▸ **BRANO ESTRATTO**:
Andrea Sempio era già entrato nell’indagine e poi è stato prosciolto. Quali sono gli elementi a suo carico che si dovranno analizzare di nuovo?

«Durante le prime indagini per il delitto, fu sentito solo come persona informata dei fatti, essendo un grande amico del fratello di Chiara, Marco. All’epoca, presentò uno scontrino che lo collocava a Vigevano nell’orario dell’omicidio e la sua posizione non fu approfondita. Gli inquirenti, già concentrati su Stasi, non cercavano altri possibili colpevoli. Sono stati così trascurati elementi potenzialmente rilevanti: i capelli lunghi di Sempio, compatibili con quelli di un giovane visto nei pressi di casa Poggi; la sua bicicletta, simile a quella notata dalla testimone Franca Bermani vicino all’abitazione; tre brevi telefonate effettuate da Sempio a casa Poggi il giorno prima dell’omicidio, nonostante sapesse che il fratello di Chiara era partito in vacanza con i genitori e non fosse a Garlasco. Inoltre, un’analisi più scrupolosa degli orari dello scontrino non escludeva un suo possibile coinvolgimento. La svolta è arrivata dieci anni dopo quando la difesa di Stasi ha prelevato autonomamente campioni genetici di Sempio, seguendolo in un bar e recuperando il cucchiaino usato per il caffè. Il confronto con il DNA sconosciuto trovato sotto le unghie di Chiara mostrava, secondo i periti della difesa, compatibilità significative. Dopo una prima richiesta di revisione del processo, respinta dalla Corte d’Appello di Brescia, la Procura di Pavia in questi giorni ha deciso di iscrivere Sempio nel registro degli indagati. Tecniche forensi avanzate permetterebbero infatti una comparazione affidabile tra il DNA di Sempio e i campioni genetici trovati sotto le unghie della vittima, fino ad oggi dichiarati degradati e inutilizzabili. Va sottolineato che questo è un atto dovuto e non implica ancora prove concrete contro di lui; gli accertamenti sono in corso e Sempio è innocente fino a prova contraria».

La gente comune, poco avvezza ai meccanismi processuali, non rischia di restare disorientata di fronte a una serie di sentenze in netto contrasto tra di loro?

«La gente è spaventata. Il fatto è che la vera giustizia è di ispirazione divina e se non si creano occasioni per dialogare con essa non ci sarà mai giustizia sulla terra. Questo passa fondamentalmente attraverso l’etica: dei giudici, degli avvocati, dei giornalisti, dei telespettatori. Oggi in giro se ne vede poca, nella migliore delle ipotesi si confonde con la morale e i moralismi. In quello che i filosofi del passato chiamavano il mondo delle cause, l’errore è previsto e anche perdonato. Ma poi, dopo il perdono, l’errore va emendato. L’umanità compie da sempre un viaggio verso il perfezionamento. Come scrisse Thomas Edison, “non ho fallito, ho scoperto diecimila metodi che non funzionano.” Dunque, se in un processo c’è stato un errore, e nuovi metodi possono aiutare a correggerlo, è giusto farlo. E questo non riguarda solamente l’ambito giudiziario, passa anche per un giornalismo che si fa guardiano della sostenibilità della narrazione in atto e, laddove emerga una crepa, compia una meticolosa analisi degli elementi raccolti come prove e si preoccupi di rintracciare elementi alternativi eventualmente trascurati. Sono convinto che il lavoro del cronista investigativo sia un prezioso alleato nella ricerca della verità, che sempre è per tutti l’unica meta da raggiungere».

▸ **COSA FARE**: Secondo il brano, in quale città collocava Sempio, all'orario dell'omicidio, lo scontrino che presentò all'epoca?

▸ **ESTRATTI DI RIGHE**:

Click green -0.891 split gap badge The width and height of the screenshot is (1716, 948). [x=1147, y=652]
--
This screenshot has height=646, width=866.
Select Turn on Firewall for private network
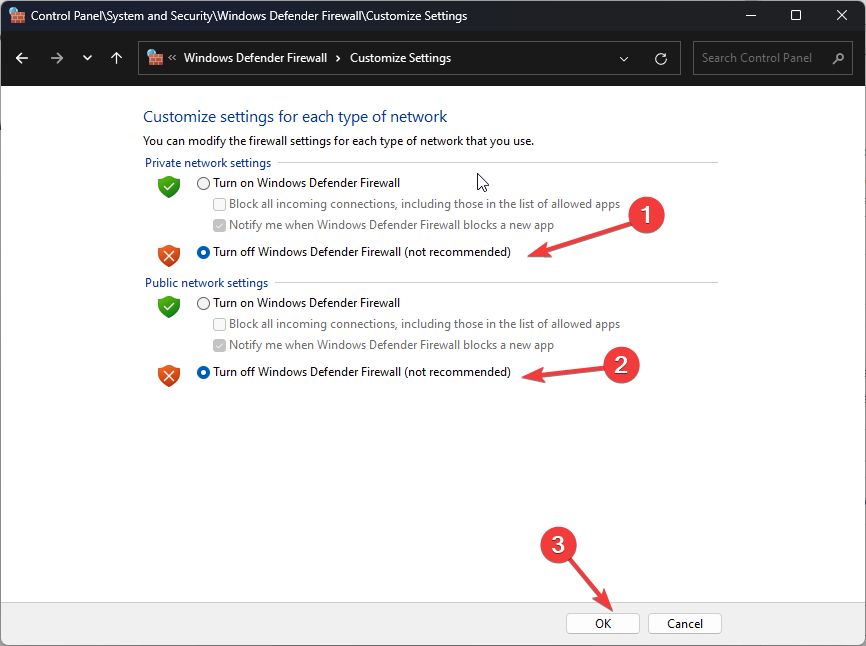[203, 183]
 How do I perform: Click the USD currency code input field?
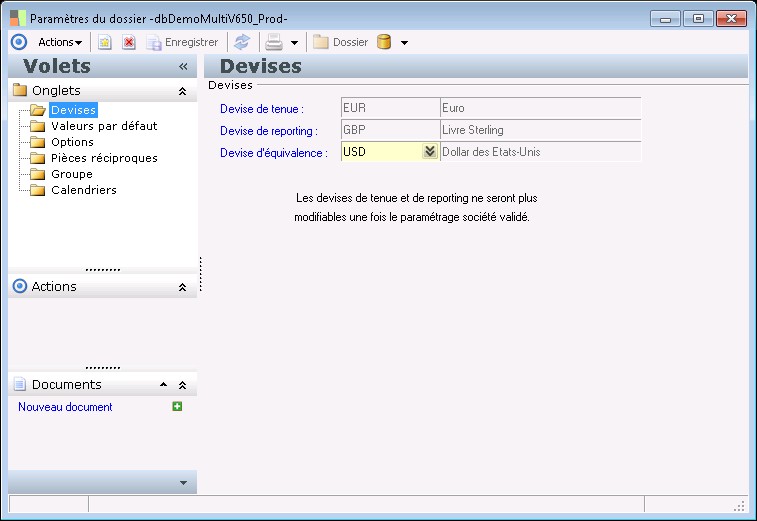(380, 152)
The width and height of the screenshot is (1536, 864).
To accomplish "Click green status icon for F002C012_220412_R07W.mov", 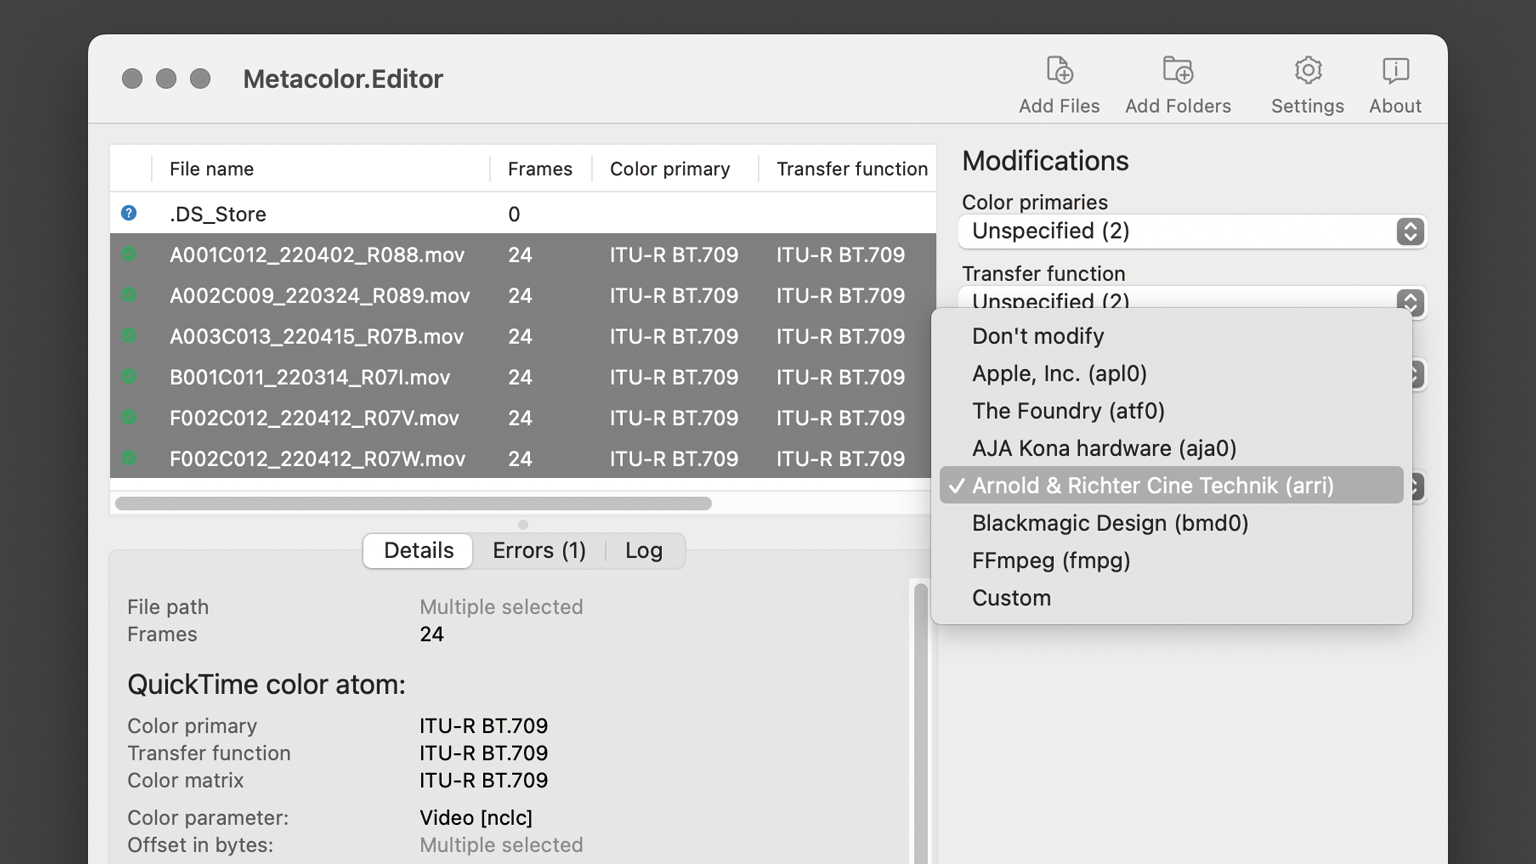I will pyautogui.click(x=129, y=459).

▸ **RISPOSTA SCRITTA**: A Vigevano.